Et puis finalement, je crois, cet impératif de la résilience doublé des louanges de la beauté des mots du fol, c'est d'une hypocrisie sans nom. C'est, par un tour de passe-passe immonde, réduire la responsabilité de la douleur au seul artiste. Élisabeth, Sylvia Plath, explosent aussi parce que leur époque patriarcale les a enfermées dans une soumission d'épouse contre laquelle elles ruaient. Philippa Motte, et le titre de son roman est éloquent, montre l'inhumanité et la froideur des psychiatres qui infantilisent leurs patients. Chloé Delaume, dans toutes ses œuvres, ne cesse de montrer combien la violence qui l'habite naît d'un féminicide. La douleur, bien circonscrite dans l’œuvre, le texte, devient jolie et belle, un volume qu'on est content d'avoir dans sa bibliothèque parce qu'il dit tant de belles choses sur la vie, et l'on oublie de dénoncer les causes de cette douleur parce que sans elles, tiens, il n'y aurait pas eu ce joli livre sur la bibliothèque.

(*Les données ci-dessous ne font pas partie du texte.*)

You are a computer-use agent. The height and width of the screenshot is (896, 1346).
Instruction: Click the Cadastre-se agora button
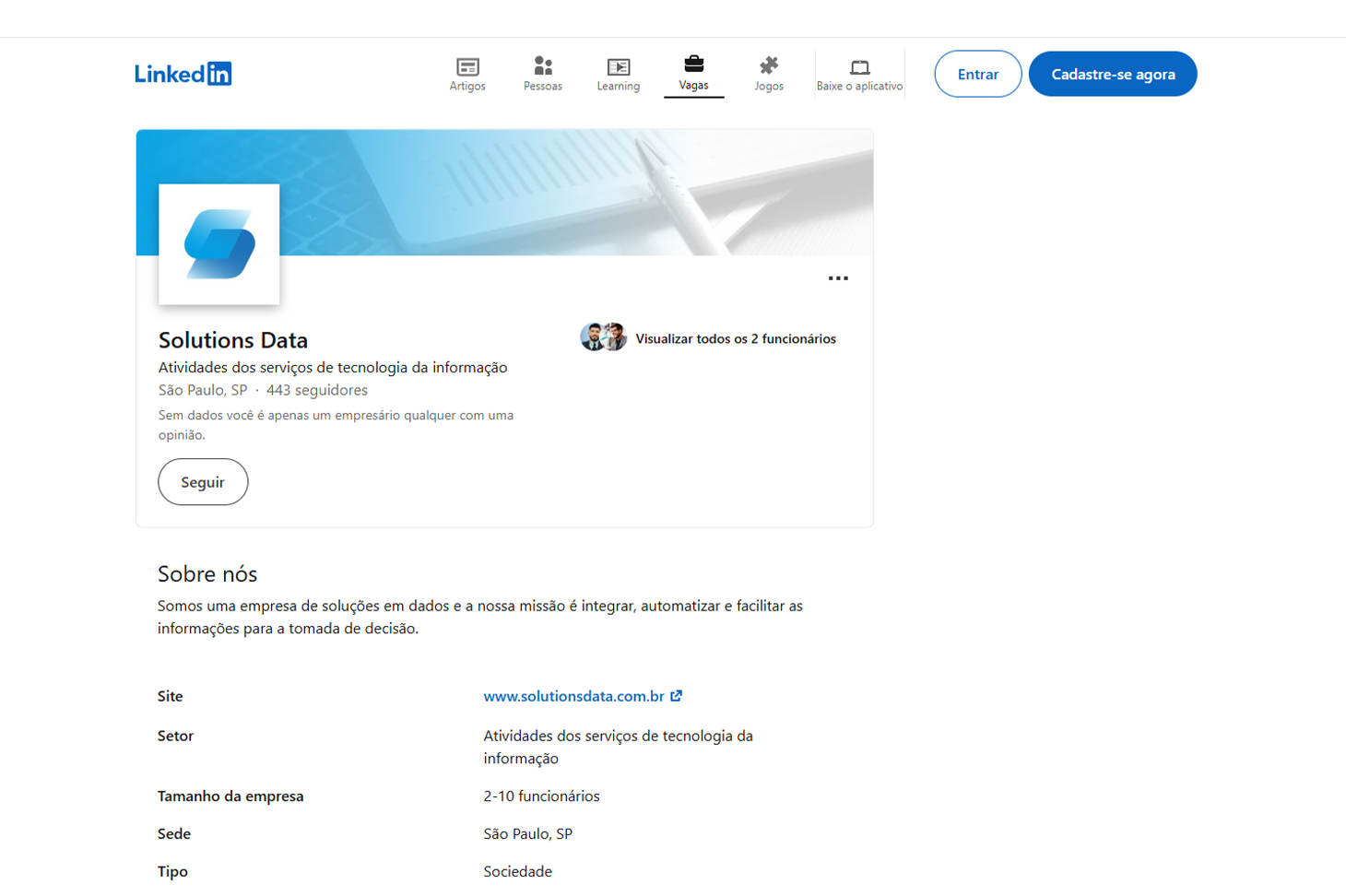[x=1112, y=74]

Ainsi, mon ancien psy que je prenais pour un ami se mit à m'admirer, me conseilla Cyrulnik. Ainsi, il m'encouragea, puisque j'écrivais bien, à faire de ma douleur des romans, une œuvre d'art, parce que je saurais, disait-il, avec ma sensibilité, transformer ma colère, mon impuissance et mon effroi, en quelque chose de beau, de fort, qu'on aurait envie de lire. Ainsi, j'ai failli oublier que je suis devenue presque folle en voyant tous les jours l'indignité de la rue de la silicose, par-dessus laquelle passait l'autoroute des berlines et des SUV, la frontière invisible, le béton et les marteaux-piqueurs. L'injustice sociale, par un tour de prestidigitateur, envolée, devenue prétexte à un joli récit de tristesse scintillante. J'en aurais fait une œuvre d'art résiliente ; on aurait oublié que la frontière invisible, elle, existe encore et toujours. La responsabilité collective de cette monstrueuse injustice sociale, escamotée au profit d'un joli roman sur l'étagère d'une bibliothèque. C'est si joli, le kintsugi, ces faïences recollées au liseré d'or, qu'on en oublierait presque qu'on continue à exploser des vases.